:: Short task ::
Rewrite the rows from the line with "Task: Click the 9634.97 low price label" up to and including the line with "Action: tap(1166, 934)", replacing "help tooltip" with "info tooltip" and leaving everything else unchanged.

:: Task material ::
##############################
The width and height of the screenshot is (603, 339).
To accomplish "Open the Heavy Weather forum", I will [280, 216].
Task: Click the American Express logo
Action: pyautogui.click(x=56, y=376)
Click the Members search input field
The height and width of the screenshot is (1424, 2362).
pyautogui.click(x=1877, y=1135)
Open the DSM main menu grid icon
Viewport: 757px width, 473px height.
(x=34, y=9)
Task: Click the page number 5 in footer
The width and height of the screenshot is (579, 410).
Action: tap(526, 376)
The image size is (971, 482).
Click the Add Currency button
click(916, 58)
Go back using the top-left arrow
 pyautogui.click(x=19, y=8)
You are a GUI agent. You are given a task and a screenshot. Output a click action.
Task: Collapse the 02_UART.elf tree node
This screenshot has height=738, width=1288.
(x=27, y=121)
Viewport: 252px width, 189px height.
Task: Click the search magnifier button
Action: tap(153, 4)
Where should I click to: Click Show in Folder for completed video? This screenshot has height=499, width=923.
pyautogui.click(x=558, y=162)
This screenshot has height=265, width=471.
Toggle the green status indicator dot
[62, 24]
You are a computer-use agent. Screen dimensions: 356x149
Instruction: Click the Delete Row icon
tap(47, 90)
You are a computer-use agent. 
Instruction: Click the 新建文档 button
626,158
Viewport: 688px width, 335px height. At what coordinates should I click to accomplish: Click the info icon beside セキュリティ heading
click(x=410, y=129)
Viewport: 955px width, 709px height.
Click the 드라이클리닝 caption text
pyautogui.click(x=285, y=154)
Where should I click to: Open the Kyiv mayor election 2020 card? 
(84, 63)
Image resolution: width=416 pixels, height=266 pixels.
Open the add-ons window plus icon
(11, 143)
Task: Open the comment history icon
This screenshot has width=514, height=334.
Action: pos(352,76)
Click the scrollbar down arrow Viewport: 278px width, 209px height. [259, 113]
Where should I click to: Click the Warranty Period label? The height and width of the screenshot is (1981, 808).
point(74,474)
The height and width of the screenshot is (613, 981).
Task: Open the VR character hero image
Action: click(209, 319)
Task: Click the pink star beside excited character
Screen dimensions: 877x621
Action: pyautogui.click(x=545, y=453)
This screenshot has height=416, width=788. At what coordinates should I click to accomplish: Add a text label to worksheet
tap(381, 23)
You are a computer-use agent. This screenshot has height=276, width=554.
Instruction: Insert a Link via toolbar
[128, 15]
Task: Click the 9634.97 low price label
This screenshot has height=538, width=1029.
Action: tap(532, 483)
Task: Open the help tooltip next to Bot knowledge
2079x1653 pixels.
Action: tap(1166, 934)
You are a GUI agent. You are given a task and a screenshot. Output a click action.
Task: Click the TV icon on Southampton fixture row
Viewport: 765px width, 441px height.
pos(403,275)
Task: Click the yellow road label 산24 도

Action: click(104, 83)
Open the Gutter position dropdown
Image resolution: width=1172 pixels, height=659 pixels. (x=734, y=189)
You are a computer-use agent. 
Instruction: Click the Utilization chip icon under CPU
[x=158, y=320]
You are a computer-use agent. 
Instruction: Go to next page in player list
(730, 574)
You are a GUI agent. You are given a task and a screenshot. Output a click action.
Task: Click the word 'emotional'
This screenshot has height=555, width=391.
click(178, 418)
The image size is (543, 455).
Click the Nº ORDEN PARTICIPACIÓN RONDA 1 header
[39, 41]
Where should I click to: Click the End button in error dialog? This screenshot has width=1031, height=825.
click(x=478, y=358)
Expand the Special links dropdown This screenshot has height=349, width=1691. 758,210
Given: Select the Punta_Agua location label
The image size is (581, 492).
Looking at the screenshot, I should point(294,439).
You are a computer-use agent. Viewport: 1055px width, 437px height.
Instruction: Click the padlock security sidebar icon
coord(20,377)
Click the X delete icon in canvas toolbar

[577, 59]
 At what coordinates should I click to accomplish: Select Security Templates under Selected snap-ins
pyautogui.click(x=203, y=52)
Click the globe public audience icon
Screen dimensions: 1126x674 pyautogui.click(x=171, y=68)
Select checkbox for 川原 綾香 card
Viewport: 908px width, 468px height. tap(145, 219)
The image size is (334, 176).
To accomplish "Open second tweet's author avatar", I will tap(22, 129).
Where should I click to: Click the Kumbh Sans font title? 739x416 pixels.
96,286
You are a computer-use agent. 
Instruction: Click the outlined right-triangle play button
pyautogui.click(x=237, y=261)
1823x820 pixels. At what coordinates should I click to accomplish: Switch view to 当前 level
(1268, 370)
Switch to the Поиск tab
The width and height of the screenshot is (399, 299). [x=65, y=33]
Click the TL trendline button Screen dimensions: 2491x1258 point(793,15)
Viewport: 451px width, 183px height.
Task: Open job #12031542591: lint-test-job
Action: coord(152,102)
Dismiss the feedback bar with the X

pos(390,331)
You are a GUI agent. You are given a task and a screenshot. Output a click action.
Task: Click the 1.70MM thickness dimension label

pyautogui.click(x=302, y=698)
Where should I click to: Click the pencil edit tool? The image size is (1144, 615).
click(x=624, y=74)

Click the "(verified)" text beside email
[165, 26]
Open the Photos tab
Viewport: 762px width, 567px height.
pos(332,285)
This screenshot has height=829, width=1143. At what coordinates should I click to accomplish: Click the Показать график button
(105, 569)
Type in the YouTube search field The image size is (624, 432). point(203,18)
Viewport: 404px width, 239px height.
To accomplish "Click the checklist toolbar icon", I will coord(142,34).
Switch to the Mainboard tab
##############################
:: The solution ::
Task: Click the 9634.97 low price label
This screenshot has height=538, width=1029.
Action: tap(532, 483)
Task: Open the info tooltip next to Bot knowledge
2079x1653 pixels.
Action: tap(1166, 934)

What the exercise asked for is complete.